Los oscuros recuerdos de sus actos pasados emergieron en la misma medida con el deseo de morir.

“A mi juicio, considero que lo recuerdas muy bien, ¿no es así? ¡Maldito enfermo! ¿No te trae nostalgia aquella fiesta de San Valentín donde me captaron, me convencieron de unirme a su grupo y me dieron un trago que contenía algo que hizo que mi cabeza diera vueltas? Cuando volví en sí, ya estabas dentro mío, adentro de un cuarto de hotel y con tus amigos como perros excitados esperando su turno. No pude defenderme porque el miedo me doblegaba y mi cuerpo no me obedecía, pero por dentro sentía todo el dolor junto con la repulsión de perder mi virginidad a causa de unos malditos retorcidos. Se turnaron una y otra vez para abusar de mí. ¡Solo tenía 14 años, infeliz!”

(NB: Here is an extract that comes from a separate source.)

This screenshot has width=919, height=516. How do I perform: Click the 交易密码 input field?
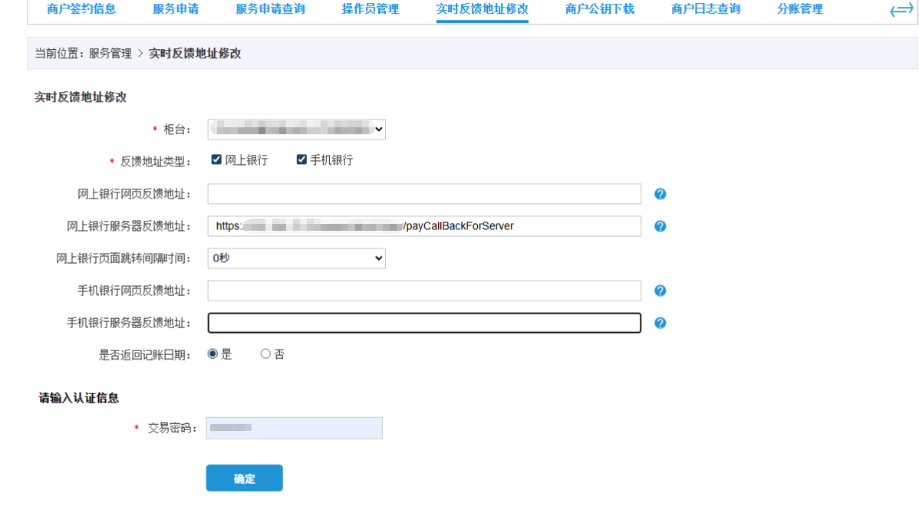(x=294, y=427)
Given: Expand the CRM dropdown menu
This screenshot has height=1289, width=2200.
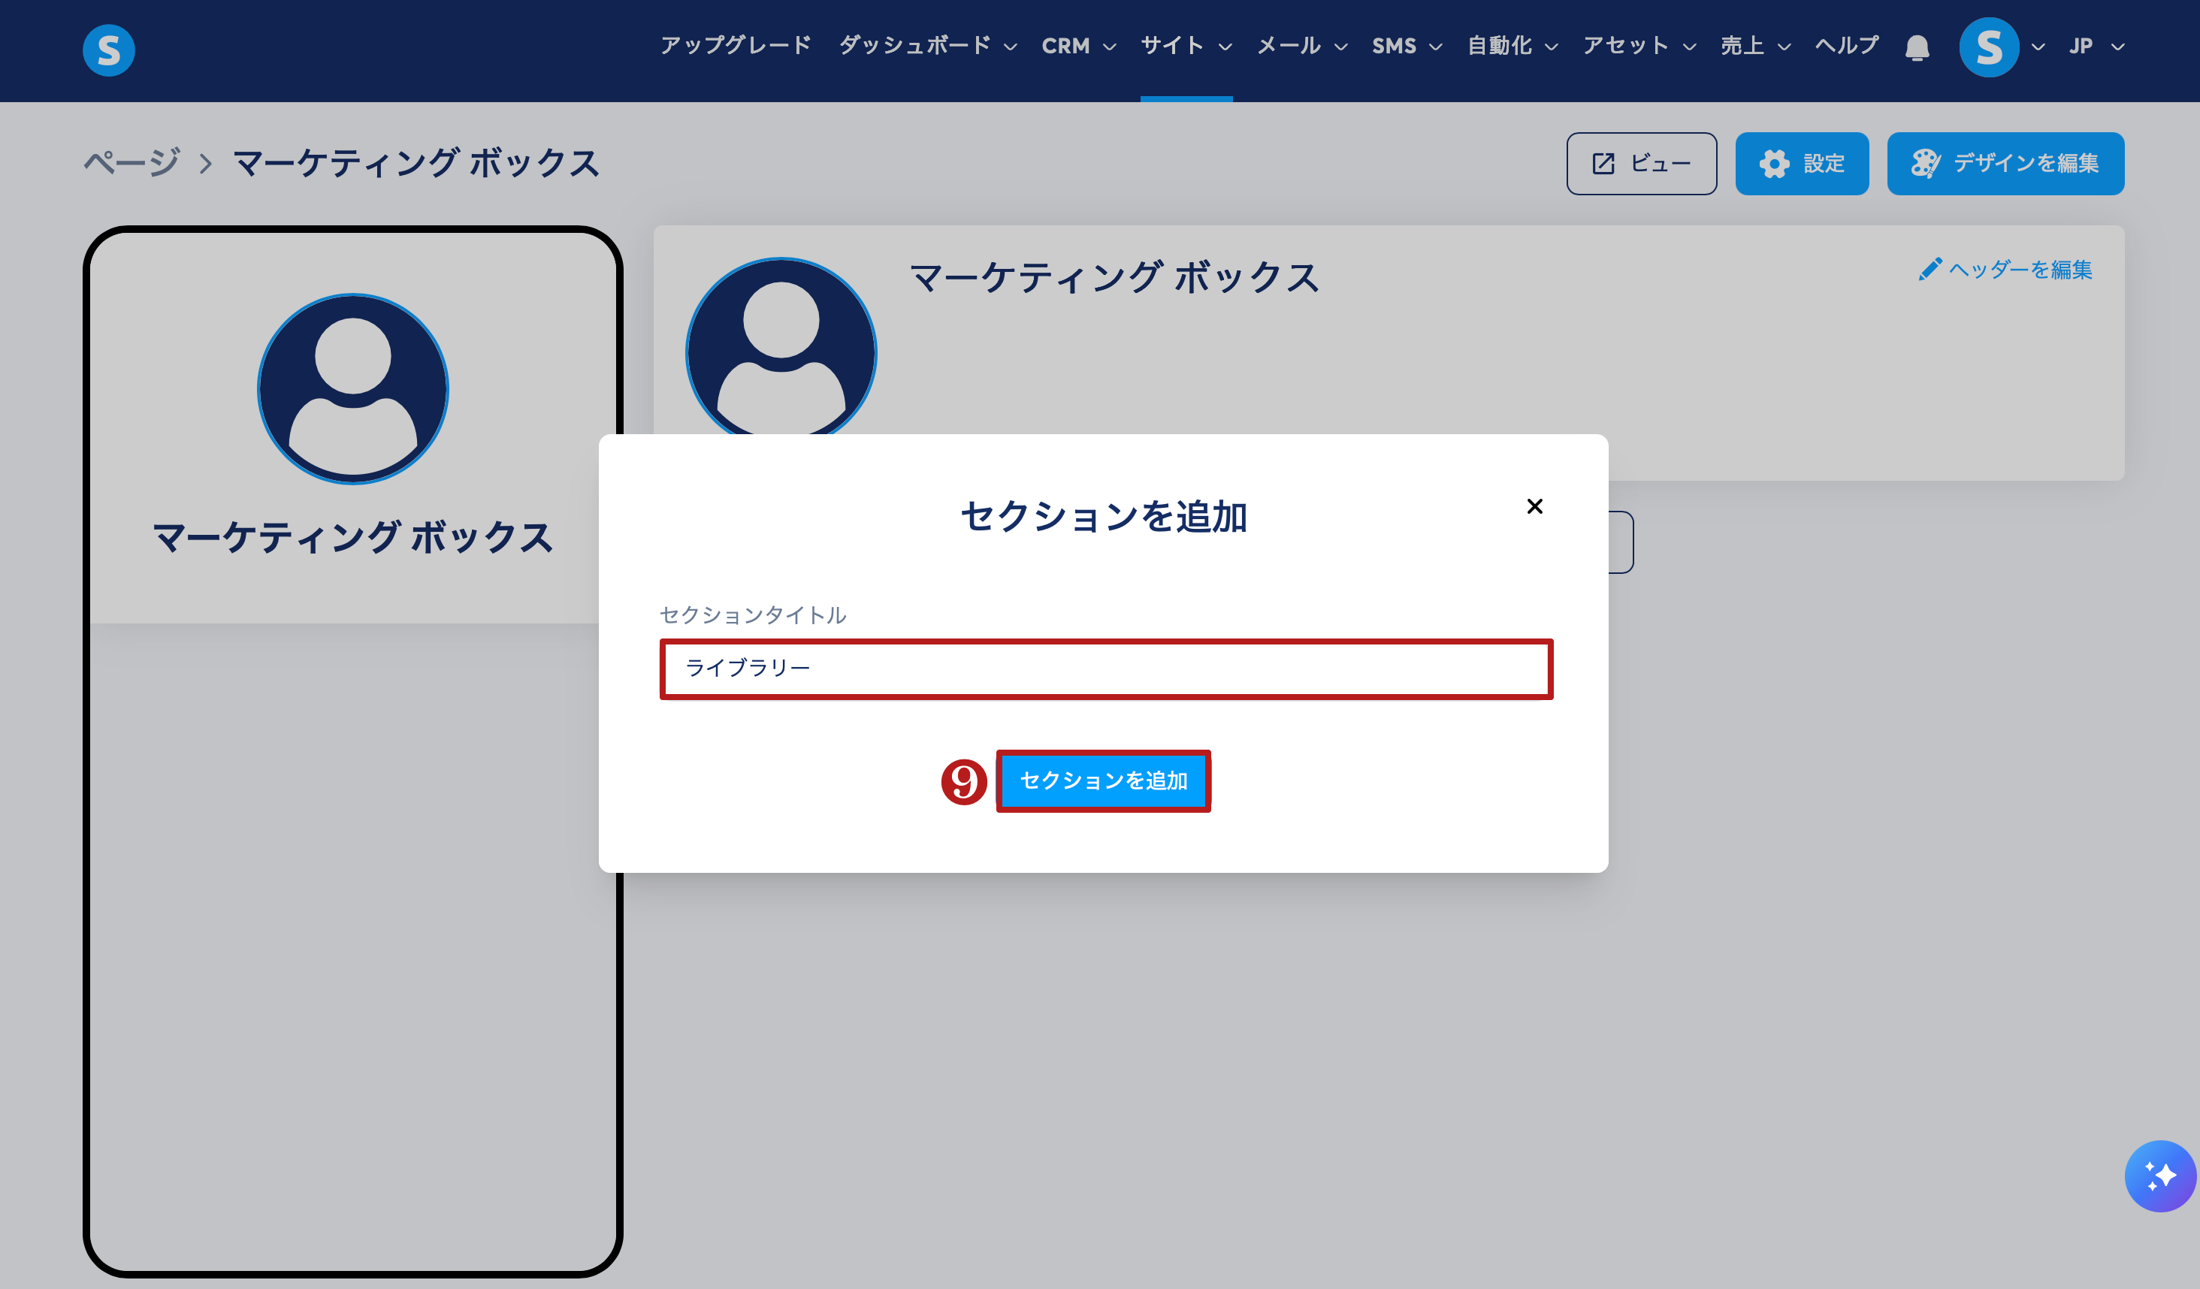Looking at the screenshot, I should pyautogui.click(x=1078, y=45).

Cuando Enzo quiso hablar, un espeso chorro de sangre que expulsó por la boca, se antepuso a sus palabras y la oscuridad se difuminó por toda su mente; las agujas del reloj de su destino indicaban que era la hora de su muerte. “Púdrete en el infierno, violador” ―gritó Clarisse con la misma intensidad con la que el llanto la poseía― y continuó clavando y desclavando el cuchillo en ese saco inerte que era ya el cuerpo de Enzo.

De esa manera, Clarisse daba por iniciada su venganza. Le restaban cuatro objetivos más; cinco catorces de febrero en total. Tenía todo un año para planear al detalle su siguiente asesinato. 

Bajó del auto, la lluvia se había acentuado espantando a los caricaturescos amantes de las calles. Ella sonrió, finalmente su pasado tomaba formas menos punzantes a causa de la venganza. ¡Su venganza! 

Eliminaría a cinco lacras de la sociedad y al mito de un placentero San Valentín.